Artigo publicado no Jornal Correio Braziliense, em 07.06.2017 ( Acesse aqui )

A OAB sempre teve duas missões fundamentais. Uma de interesse público. Vai além dela mesma e foi historicamente construída: a defesa das liberdades e do estado democrático de direito.

Esta missão está sendo concretizada agora com o pedido de impeachment e a constante presença de seu presidente, conselheiros e vozes maiores, quando o Brasil delas necessita.

Outra de interesse da classe: a defesa dos advogados para o livre exercício de sua profissão. Na rotina da história, esses dois objetivos se convergem.

A dificuldade, porém, é quando não estamos na rotina da história. Como agora. E a OAB tem que enfrentar situações onde muitos, mas extremamente poucos advogados, usam o livre exercício da profissão para cometer atos não somente ilícitos, mas antiéticos.

O que faz com que a defesa do livre exercício da profissão às vezes se confunda com puro e simples corporativismo. Onde a imensa, imensa, imensa maioria dos advogados, se sentem eles próprios constrangidos. Neste momento, o fantasma do corporativismo assola.

É neste contexto que devemos entender a proposta do Ministro Raul Jungmann do Ministério da Defesa de solicitar uma lei do Congresso que permita a gravação das conversas entre traficantes e líderes da violência nos presídios com seus advogados. No parlatório. A justificativa é que nestes momentos, informações preciosas para as organizações criminosas são repassadas para os advogados e familiares e que mantêm a estrutura, pelo menos financeira, do crime organizado.

Em muitos países estas gravações já são permitidas e não ofendem nem o direito de defesa nem o livre exercício da advocacia.

Acredito que o mesmo tipo de problema já se coloca, embora poucos ainda o reconheçam, nas investigações de corrupção quando “escritórios de advocacia”, entre aspas mesmo, pois na verdade não o são, participaram de ações ilícitas ou, no mínimo, temerárias.

Em seu soneto “Mudam-se os tempos, mudam-se as vontades”, um soneto eterno, Camões diz que o tempo e as mudanças assumem sempre “novas qualidades”. Esse uso do livre exercício da profissão é uma das patologias que estes novos e difíceis tempos colocam para a OAB.

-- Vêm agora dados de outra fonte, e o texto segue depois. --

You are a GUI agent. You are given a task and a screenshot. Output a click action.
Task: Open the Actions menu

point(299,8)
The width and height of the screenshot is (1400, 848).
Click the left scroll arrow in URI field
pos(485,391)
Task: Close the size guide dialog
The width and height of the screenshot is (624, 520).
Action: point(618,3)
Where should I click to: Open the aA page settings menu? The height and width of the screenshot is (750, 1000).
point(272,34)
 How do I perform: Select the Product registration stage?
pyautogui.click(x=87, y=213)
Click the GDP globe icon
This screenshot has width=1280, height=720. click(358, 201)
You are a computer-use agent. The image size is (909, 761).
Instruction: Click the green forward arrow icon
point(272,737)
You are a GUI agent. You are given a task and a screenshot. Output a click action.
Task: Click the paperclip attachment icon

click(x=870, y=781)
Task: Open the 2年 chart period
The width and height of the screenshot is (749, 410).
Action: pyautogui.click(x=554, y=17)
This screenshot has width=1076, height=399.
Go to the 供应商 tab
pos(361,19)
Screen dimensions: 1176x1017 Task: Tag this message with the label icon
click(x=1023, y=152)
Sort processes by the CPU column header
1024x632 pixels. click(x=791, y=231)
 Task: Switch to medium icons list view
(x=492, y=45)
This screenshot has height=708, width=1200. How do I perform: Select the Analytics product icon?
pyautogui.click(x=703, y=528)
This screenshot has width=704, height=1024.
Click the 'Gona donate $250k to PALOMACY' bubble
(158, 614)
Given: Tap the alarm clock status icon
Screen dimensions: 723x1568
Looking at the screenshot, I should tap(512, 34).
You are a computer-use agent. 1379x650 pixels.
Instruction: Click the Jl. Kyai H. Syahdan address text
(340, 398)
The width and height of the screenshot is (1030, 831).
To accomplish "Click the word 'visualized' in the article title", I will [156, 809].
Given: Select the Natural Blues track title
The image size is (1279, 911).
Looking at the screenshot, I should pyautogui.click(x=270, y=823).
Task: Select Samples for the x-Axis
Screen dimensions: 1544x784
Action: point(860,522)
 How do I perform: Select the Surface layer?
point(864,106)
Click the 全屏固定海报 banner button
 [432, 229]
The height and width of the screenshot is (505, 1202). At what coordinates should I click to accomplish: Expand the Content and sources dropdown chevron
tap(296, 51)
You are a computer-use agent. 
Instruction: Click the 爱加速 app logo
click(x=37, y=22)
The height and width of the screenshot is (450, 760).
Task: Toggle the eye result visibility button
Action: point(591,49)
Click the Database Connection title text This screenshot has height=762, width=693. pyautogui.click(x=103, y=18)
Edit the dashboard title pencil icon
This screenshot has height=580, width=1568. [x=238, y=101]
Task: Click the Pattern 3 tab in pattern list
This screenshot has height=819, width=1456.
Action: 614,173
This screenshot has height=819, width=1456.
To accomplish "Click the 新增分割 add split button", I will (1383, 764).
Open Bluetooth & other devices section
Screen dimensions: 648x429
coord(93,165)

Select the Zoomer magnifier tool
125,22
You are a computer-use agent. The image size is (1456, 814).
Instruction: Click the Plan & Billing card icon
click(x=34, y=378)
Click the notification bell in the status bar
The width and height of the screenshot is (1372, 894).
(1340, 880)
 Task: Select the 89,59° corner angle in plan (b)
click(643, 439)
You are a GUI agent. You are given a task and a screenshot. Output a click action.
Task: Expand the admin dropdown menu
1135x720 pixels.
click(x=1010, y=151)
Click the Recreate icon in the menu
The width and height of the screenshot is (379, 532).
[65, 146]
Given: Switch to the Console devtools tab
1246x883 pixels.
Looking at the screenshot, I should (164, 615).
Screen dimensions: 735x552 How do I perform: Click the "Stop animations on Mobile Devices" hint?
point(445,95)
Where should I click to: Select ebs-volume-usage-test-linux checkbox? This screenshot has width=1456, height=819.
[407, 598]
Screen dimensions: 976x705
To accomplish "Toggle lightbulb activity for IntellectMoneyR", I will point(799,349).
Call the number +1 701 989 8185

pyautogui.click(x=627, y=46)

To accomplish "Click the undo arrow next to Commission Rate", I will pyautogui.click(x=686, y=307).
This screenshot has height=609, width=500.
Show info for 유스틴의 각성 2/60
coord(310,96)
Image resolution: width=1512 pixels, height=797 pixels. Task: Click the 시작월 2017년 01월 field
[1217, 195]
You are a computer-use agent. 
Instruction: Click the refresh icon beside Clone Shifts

Na verdade, são apenas dois os caminhos iniciais. Ou a OAB toma a liderança deste processo ou outros, como o Poder Executivo, o Congresso, o Judiciário ou a sociedade, vão pressionar mais e mais.

Em tempos de rotina, a OAB tem as suas comissões de ética para o controle destas patologias. Mas a rotina destas comissões parece não ser suficiente para o que os advogados e a sociedade delas esperam. Uma ação mais forte, decisiva e preventiva se faz necessária. Onde a defesa do livre exercício da profissão, além do interesse privado da classe, converge fortemente com o interesse público contra as múltiplas organizações criminosas.

Estas organizações criminosas são interprofissionais. Necessitam não somente de especialistas em violência, mas também de profissionais de administração, finanças, logística, comunicação e de profissionais legais também.

No combate ao regime autoritário, a OAB se reiniciou criando a indispensáveis Comissões de Direitos Humanos e outras mais. Foram para as ruas, liderar as ruas, na ausência dos partidos políticos, que nunca funcionam nos momentos decisivos de nossas liberdades e ética. Como agora. Acuados e sem rumo. Pior, denunciados também. Revelam-se apenas agrupamentos eleitorais.

O pedido do Ministro Raul Jungmann do Ministério da Defesa de nova legislação respeita o estado democrático de direito e mais ainda. Convida a OAB a tomar ela própria medidas de visibilidade e eficácia nacionais contra estas duas patologias: o envolvimento de escritórios de advocacia com a corrupção e o envolvimento com o crime organizado.

A OAB se reinventou. É preciso reinventar e fortalecer as comissões de ética.